TASK REQUIREMENTS: Retype exactly the lines from the one that contains "Kèo đồng banh – kèo không trái (64, 328)" through the final line of the material below, and add nothing else.
START SUPPLIED INFORMATION
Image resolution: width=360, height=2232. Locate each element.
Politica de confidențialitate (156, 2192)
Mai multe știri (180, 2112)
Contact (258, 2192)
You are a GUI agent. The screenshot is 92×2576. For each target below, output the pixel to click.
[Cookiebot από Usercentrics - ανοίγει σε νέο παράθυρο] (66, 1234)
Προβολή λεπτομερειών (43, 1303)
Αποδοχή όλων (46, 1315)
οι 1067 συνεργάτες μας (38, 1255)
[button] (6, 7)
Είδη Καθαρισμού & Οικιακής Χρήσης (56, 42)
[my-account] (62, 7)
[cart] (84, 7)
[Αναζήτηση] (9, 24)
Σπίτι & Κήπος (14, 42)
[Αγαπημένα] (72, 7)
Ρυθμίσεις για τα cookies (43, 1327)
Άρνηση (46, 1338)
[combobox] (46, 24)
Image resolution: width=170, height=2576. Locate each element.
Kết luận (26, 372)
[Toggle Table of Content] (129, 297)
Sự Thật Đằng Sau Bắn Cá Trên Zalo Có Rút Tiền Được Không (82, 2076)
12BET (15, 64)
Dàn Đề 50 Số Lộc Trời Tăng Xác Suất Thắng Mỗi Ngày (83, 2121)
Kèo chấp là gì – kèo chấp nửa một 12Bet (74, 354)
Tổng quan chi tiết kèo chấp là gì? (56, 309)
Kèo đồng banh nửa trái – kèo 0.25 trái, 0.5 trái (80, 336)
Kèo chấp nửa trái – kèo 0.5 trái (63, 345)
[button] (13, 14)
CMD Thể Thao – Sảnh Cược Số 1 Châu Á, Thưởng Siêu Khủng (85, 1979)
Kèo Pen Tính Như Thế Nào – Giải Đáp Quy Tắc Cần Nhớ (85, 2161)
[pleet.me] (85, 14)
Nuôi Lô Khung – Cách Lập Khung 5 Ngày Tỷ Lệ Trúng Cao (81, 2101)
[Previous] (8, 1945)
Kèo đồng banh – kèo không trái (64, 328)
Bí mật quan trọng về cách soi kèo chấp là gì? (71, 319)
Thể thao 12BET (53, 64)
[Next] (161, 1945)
END SUPPLIED INFORMATION
RESULT OF THE TASK:
Kèo đồng banh – kèo không trái (64, 328)
Bí mật quan trọng về cách soi kèo chấp là gì? (71, 319)
Thể thao 12BET (53, 64)
[Next] (161, 1945)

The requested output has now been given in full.